Retype, word for word, every line from the one holding "Image resolution: width=2370" through the one holding "Task: Open 驱动检测 driver detection icon" in the entries below, both included, and only those lines.

Saved entries:
* * *
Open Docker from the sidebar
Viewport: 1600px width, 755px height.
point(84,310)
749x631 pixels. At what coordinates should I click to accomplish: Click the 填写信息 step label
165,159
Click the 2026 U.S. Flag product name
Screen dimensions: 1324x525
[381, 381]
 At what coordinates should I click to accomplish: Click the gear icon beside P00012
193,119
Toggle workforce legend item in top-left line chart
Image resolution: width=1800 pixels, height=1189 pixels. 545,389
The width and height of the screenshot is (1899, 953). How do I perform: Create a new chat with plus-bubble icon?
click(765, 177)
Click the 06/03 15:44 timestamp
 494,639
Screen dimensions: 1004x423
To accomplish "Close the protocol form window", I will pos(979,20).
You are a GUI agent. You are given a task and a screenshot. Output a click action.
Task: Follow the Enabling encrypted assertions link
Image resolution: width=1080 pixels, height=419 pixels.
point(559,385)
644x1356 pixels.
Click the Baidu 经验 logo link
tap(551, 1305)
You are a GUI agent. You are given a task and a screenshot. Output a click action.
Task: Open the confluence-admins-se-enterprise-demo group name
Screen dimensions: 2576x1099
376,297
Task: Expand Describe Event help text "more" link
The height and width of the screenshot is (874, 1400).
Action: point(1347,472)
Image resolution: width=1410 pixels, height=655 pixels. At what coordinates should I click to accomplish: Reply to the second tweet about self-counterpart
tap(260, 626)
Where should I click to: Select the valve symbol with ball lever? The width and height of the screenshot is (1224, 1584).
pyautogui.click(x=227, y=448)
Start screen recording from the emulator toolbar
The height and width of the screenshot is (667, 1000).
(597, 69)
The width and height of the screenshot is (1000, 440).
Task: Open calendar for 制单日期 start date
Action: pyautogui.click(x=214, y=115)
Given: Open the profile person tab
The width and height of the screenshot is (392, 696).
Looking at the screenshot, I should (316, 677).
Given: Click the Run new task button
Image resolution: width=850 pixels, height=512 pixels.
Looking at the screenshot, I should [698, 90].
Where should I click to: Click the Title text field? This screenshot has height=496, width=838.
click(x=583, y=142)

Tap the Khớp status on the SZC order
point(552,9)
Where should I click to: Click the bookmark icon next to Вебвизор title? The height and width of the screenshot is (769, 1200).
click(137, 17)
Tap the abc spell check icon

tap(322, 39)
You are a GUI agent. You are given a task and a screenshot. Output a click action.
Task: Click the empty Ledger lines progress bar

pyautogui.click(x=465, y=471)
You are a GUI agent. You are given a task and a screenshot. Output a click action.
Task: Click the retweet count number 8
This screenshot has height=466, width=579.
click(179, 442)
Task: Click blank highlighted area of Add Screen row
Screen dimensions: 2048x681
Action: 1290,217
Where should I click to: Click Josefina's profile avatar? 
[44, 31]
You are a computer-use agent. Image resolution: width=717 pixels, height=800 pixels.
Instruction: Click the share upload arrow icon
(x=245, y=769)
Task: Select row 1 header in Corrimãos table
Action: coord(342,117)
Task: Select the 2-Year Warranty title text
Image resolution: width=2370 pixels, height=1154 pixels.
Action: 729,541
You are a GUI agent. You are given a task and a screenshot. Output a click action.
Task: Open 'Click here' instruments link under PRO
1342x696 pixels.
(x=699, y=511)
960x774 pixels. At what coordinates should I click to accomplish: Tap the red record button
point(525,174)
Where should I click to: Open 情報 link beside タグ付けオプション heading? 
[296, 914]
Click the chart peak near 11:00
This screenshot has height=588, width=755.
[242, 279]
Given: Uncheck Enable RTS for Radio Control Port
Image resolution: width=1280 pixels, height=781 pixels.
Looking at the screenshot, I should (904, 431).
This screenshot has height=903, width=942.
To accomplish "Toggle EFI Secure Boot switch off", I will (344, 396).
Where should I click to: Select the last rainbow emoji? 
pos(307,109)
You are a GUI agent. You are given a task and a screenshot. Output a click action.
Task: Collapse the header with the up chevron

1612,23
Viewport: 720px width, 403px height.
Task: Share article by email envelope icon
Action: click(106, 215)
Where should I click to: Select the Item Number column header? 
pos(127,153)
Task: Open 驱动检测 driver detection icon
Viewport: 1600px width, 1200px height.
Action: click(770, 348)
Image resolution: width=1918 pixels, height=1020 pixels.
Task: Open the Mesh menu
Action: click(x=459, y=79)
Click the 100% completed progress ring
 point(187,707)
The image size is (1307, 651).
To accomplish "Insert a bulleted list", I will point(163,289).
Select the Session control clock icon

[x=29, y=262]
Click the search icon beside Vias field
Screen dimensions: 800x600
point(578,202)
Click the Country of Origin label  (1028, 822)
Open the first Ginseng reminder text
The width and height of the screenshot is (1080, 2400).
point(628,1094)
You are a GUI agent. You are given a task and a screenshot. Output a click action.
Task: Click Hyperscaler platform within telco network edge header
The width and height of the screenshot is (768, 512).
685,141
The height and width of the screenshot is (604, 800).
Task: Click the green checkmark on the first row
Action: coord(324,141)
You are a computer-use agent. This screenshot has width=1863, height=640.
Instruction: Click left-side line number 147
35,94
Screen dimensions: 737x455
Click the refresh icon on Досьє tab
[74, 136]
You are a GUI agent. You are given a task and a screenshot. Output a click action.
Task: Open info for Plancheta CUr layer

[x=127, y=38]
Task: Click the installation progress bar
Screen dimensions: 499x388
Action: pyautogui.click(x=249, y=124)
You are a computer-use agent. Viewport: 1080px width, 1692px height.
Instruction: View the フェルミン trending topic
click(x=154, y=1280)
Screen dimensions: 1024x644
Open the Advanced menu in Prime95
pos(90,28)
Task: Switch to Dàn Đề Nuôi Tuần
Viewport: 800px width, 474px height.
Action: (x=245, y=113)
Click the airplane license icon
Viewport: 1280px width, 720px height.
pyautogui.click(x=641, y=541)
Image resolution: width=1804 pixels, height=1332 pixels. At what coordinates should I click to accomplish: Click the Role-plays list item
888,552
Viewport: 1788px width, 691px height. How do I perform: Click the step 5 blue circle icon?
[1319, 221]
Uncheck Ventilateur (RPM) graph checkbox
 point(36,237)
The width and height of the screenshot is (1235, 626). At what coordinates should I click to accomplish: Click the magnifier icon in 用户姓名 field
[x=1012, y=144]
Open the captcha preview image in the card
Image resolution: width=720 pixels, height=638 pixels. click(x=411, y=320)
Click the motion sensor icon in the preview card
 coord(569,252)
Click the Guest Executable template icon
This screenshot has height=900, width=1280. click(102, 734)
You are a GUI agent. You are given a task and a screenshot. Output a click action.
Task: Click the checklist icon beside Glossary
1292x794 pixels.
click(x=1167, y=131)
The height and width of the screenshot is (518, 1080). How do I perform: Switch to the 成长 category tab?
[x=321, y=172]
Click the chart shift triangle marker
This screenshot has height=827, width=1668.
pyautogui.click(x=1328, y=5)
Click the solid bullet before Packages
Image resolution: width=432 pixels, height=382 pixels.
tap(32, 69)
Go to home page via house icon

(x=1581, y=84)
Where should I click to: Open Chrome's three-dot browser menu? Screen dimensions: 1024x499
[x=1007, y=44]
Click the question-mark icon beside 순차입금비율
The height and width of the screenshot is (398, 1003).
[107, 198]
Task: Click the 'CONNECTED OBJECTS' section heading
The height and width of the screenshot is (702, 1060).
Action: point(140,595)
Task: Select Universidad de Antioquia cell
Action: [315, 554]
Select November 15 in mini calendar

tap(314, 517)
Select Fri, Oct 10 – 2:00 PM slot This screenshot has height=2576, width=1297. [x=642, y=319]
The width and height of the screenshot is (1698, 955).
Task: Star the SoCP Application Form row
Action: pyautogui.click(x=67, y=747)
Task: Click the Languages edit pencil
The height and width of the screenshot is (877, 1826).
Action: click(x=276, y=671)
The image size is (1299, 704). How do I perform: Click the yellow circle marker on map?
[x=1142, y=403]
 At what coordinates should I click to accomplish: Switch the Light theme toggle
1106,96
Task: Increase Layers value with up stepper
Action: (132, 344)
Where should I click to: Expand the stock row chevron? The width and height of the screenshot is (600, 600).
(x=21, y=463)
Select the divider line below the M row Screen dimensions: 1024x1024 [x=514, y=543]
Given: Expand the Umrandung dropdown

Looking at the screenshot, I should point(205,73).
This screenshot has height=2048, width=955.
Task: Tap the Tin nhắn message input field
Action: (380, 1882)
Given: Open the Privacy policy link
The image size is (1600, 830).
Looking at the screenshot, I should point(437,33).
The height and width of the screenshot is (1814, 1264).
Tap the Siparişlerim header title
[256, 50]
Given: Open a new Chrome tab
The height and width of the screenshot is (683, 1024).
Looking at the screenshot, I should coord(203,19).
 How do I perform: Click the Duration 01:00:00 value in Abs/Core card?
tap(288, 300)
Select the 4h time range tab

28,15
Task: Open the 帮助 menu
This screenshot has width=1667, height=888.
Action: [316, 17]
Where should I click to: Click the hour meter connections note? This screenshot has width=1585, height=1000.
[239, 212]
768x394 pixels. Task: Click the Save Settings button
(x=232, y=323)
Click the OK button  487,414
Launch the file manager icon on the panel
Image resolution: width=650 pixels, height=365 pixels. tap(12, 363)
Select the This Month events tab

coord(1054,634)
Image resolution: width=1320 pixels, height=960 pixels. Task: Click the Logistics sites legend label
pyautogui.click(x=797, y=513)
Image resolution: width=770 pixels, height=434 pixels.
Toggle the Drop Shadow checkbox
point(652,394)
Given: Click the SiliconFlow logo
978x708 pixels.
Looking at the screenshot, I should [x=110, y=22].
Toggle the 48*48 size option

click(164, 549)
* * *
● SOLVED EXERCISE
Image resolution: width=2370 pixels, height=1154 pixels.
Action: 729,541
You are a GUI agent. You are given a task and a screenshot. Output a click action.
Task: Open 'Click here' instruments link under PRO
1342x696 pixels.
(x=699, y=511)
960x774 pixels. At what coordinates should I click to accomplish: Tap the red record button
point(525,174)
Where should I click to: Open 情報 link beside タグ付けオプション heading? 
[296, 914]
Click the chart peak near 11:00
This screenshot has height=588, width=755.
[242, 279]
Given: Uncheck Enable RTS for Radio Control Port
Image resolution: width=1280 pixels, height=781 pixels.
Looking at the screenshot, I should (904, 431).
This screenshot has height=903, width=942.
To accomplish "Toggle EFI Secure Boot switch off", I will (344, 396).
Where should I click to: Select the last rainbow emoji? 
pos(307,109)
You are a GUI agent. You are given a task and a screenshot. Output a click action.
Task: Collapse the header with the up chevron

1612,23
Viewport: 720px width, 403px height.
Task: Share article by email envelope icon
Action: click(106, 215)
Where should I click to: Select the Item Number column header? 
pos(127,153)
Task: Open 驱动检测 driver detection icon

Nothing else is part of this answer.